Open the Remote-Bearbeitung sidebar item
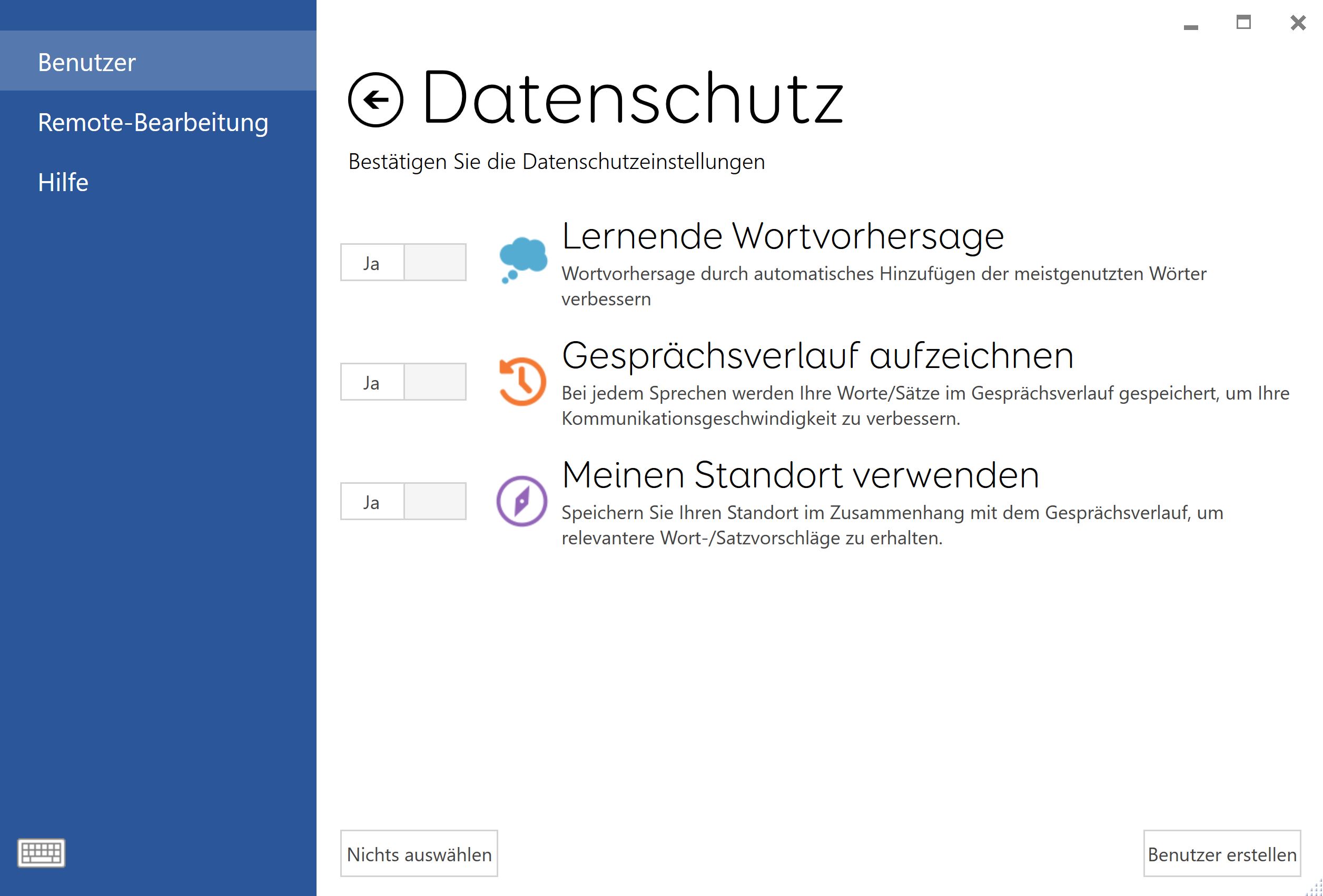1323x896 pixels. point(153,122)
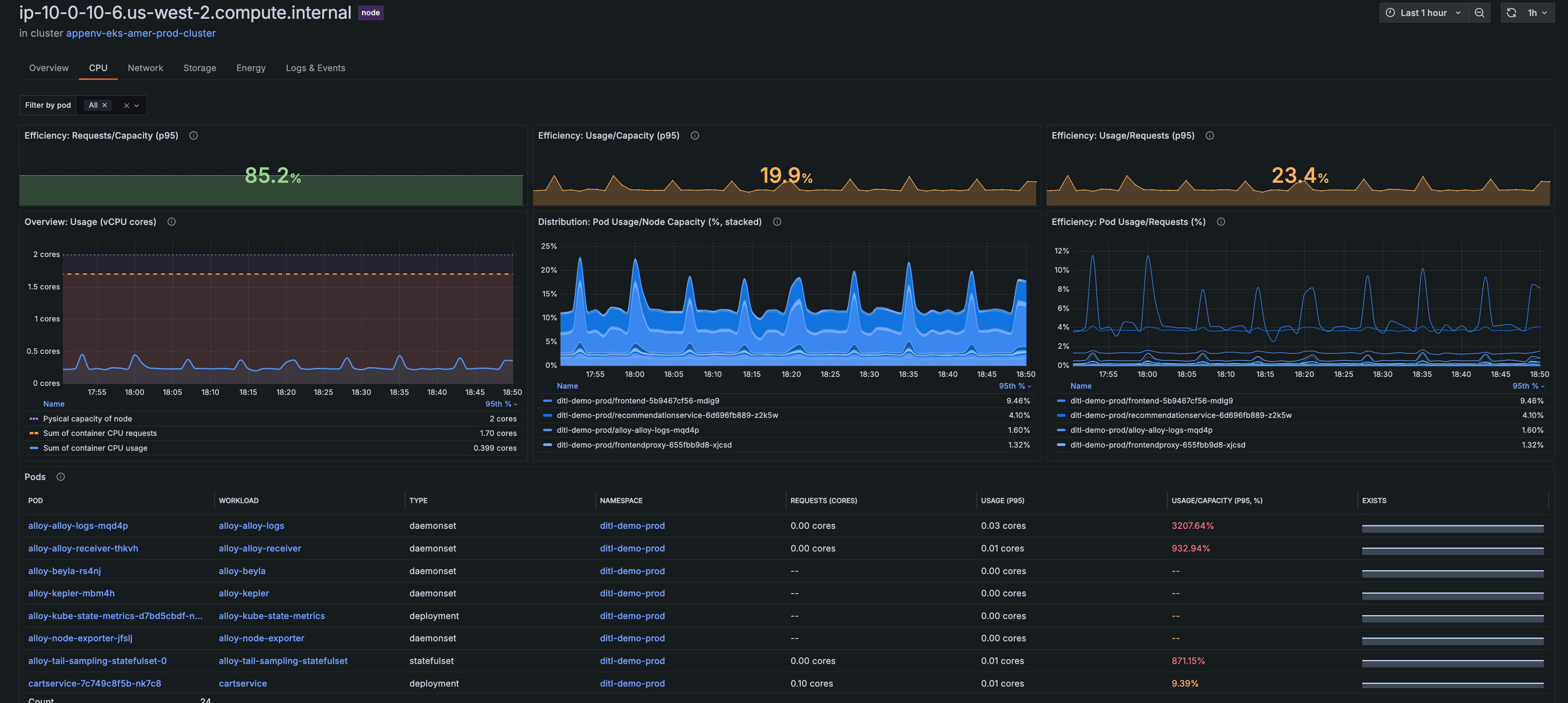
Task: Toggle Sum of container CPU usage series
Action: coord(95,448)
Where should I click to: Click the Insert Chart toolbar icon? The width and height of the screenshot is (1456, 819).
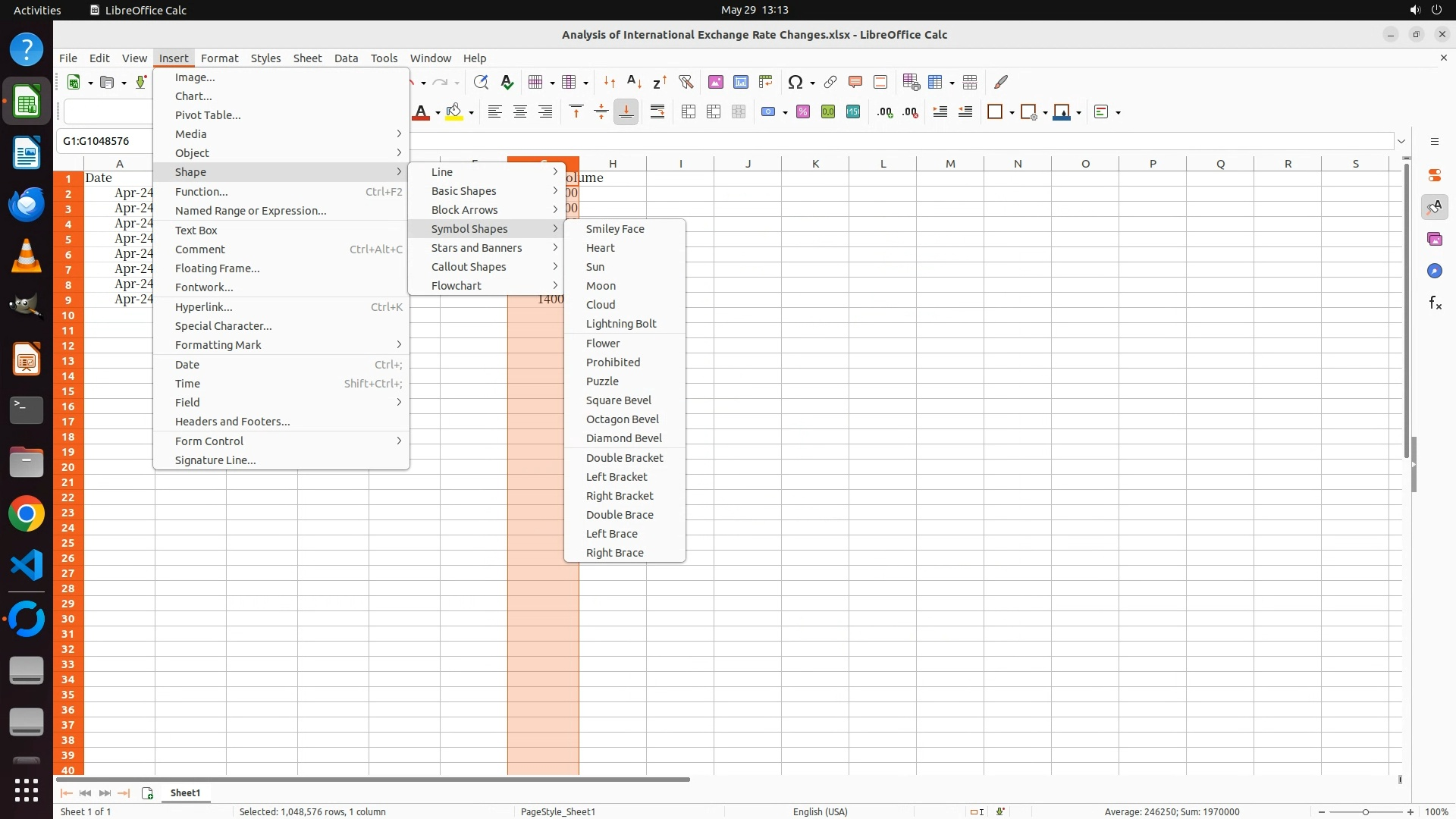click(741, 82)
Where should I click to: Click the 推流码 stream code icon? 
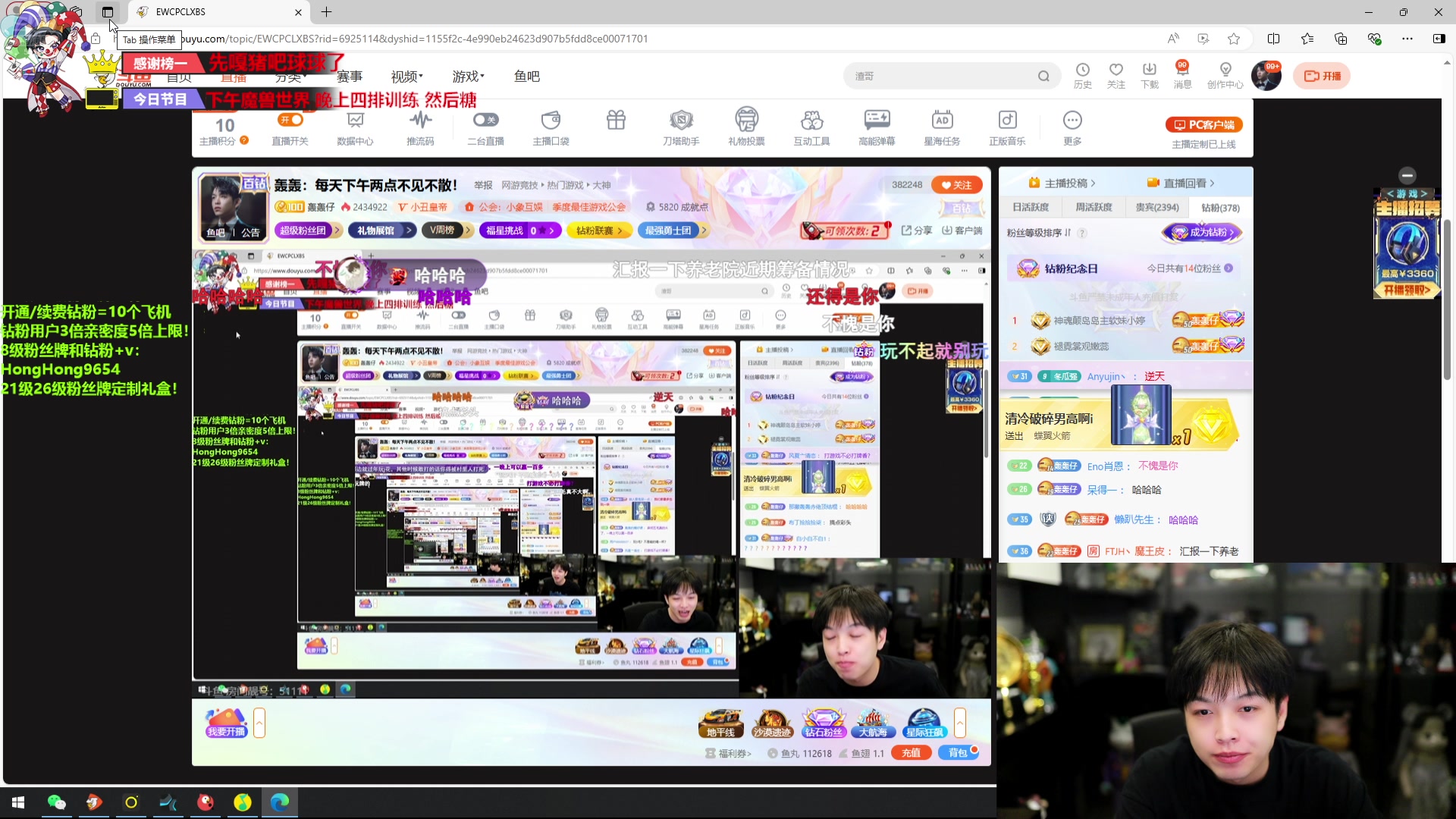coord(420,127)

● EXERCISE: If a record holds a picture, leave the picture out and print everything else exactly.

● REPLY:
Open the Remote-Bearbeitung sidebar item
1323x896 pixels. point(153,122)
Task: Toggle Sum of container CPU usage series
Action: coord(95,448)
Where should I click to: Click the Insert Chart toolbar icon? The width and height of the screenshot is (1456, 819).
click(741, 82)
Where should I click to: Click the 推流码 stream code icon? 
coord(420,127)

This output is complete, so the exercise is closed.